Soon after, we chose to escape Madams Organ for Pitchers, which is actually where we belonged, that night. Kyle held my hand as he danced and for some reason decided he could trust me with all his weight, which was a bad call, in hindsight. I think that fall might have been the reason he left without saying goodbye.
The roof: A cowboy
The roof at Madams Organ isn’t large — just one small porch banded by a bar and interrupted by a long standing table. Standing there with Carol, I could easily see the cowboy staring at me from across the table, and time slowed as he approached and I decided what to do about it.
“Can I buy you a drink?” asked the cowboy, and I said yes, because I wanted a drink. Carol’s stare told me that she was NOT comfortable with this big hulking gentleman, but sometimes you have to do what you have to do.

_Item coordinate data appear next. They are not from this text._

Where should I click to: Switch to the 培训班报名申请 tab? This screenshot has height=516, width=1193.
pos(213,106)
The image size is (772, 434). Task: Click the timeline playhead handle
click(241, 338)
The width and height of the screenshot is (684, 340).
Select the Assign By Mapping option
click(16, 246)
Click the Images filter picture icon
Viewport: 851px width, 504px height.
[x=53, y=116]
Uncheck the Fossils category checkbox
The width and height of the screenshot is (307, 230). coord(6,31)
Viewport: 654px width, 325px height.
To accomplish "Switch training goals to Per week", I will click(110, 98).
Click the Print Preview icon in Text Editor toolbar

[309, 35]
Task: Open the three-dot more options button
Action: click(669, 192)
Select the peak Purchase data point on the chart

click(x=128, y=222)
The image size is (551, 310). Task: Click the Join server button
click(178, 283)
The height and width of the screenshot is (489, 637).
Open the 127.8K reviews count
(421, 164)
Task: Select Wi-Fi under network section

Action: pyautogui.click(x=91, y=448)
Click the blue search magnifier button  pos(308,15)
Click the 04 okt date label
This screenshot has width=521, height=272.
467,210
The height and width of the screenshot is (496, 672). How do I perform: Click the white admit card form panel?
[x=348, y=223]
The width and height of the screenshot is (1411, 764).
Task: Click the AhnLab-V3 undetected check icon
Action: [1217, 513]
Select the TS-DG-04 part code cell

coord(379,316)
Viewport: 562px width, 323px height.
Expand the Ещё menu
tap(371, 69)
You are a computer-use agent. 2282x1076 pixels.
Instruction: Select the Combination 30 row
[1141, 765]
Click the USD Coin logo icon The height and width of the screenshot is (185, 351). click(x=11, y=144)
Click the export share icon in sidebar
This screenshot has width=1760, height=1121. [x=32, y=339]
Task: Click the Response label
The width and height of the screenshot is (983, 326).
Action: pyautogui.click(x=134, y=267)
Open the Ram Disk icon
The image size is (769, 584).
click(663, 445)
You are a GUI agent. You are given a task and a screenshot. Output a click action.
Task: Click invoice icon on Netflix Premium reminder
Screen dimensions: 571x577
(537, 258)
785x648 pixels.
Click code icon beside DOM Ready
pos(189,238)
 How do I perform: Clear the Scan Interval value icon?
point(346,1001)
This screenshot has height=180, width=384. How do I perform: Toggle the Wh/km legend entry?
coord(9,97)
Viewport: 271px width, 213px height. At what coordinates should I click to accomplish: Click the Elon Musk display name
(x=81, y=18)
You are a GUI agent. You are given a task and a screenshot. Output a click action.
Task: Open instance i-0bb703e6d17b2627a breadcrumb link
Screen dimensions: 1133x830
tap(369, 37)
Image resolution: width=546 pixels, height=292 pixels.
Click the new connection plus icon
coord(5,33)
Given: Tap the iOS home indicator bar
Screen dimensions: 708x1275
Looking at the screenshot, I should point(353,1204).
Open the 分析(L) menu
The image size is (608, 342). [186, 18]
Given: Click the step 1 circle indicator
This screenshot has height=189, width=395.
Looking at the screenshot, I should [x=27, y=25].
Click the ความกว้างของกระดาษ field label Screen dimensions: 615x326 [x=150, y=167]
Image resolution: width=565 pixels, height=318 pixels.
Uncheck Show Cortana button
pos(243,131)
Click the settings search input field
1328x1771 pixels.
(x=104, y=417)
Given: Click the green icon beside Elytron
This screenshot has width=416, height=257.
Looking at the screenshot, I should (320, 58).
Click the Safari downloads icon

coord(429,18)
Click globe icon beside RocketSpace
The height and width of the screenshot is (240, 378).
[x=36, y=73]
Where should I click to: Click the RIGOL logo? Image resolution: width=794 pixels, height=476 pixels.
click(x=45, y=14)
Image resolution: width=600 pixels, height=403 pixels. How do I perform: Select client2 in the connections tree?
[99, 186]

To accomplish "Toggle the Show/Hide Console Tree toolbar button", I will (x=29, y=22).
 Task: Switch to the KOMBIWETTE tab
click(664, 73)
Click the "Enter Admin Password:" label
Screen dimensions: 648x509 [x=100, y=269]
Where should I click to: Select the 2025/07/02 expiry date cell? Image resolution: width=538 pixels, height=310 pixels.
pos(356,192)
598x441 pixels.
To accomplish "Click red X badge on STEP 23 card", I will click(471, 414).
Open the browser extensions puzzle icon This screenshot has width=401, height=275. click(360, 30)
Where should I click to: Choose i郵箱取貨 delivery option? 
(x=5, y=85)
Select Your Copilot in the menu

“You have the most incredible eyes,” the cowboy said to me. “What do you do?”
“I’m a teacher,” I said, avoiding eye contact.
“You’re a teacher, I’m a cowboy, it just makes sense. I’m gonna buy you a ranch one day, teacher, and we’re going to live there with our three children.”
“Wait, I’m sorry, what makes you a cowboy?”
The cowboy’s friend laughed through his nose. “Don’t you see his bolo tie?”
“Do you want to go to Starbucks?” continued the cowboy, as if no one else was on the roof with us. “I want to take you to Starbucks.”
His friend said, “Get him to show you his horses.”
The cowboy’s eyes finally left my face, and he turned soulful. “I had to sell them all to come here,” he said, opening his phone to show off grainy pictures. “I had three beautiful girls back home. No room for horses in Adams Morgan, though. I’m working in tech now so I can save up to buy a whole herd. And a pretty little house for you.”
I gave him my number when he asked, because he had just bought drinks for me and Carol and he was such a big man, and because sometimes you have to do what you have to do. He texted me over and over that night with no response: “Hey teacher — nice to meet you.” “Hey you — remember me?” “Are you available tomorrow evening for a champagne picnic on the mall?” “Shall I come pick you up on my horse?”
Of course, part of what draws me to these characters is that they remain contained to those Madams Organ moments — for me, they are stuck within the walls of the establishment. (Except, I suppose, for the cowboy, who after a harsh rejection and three weeks texted back, “You have seriously unforgettable eyes.”) I’ve never seen any of them again, not even Kyle. All I am left with is the memory — and the knowledge that at any time, I can enter Madams Organ and find a new friend (or enemy). THAT is what makes it the best bar in Adams Morgan.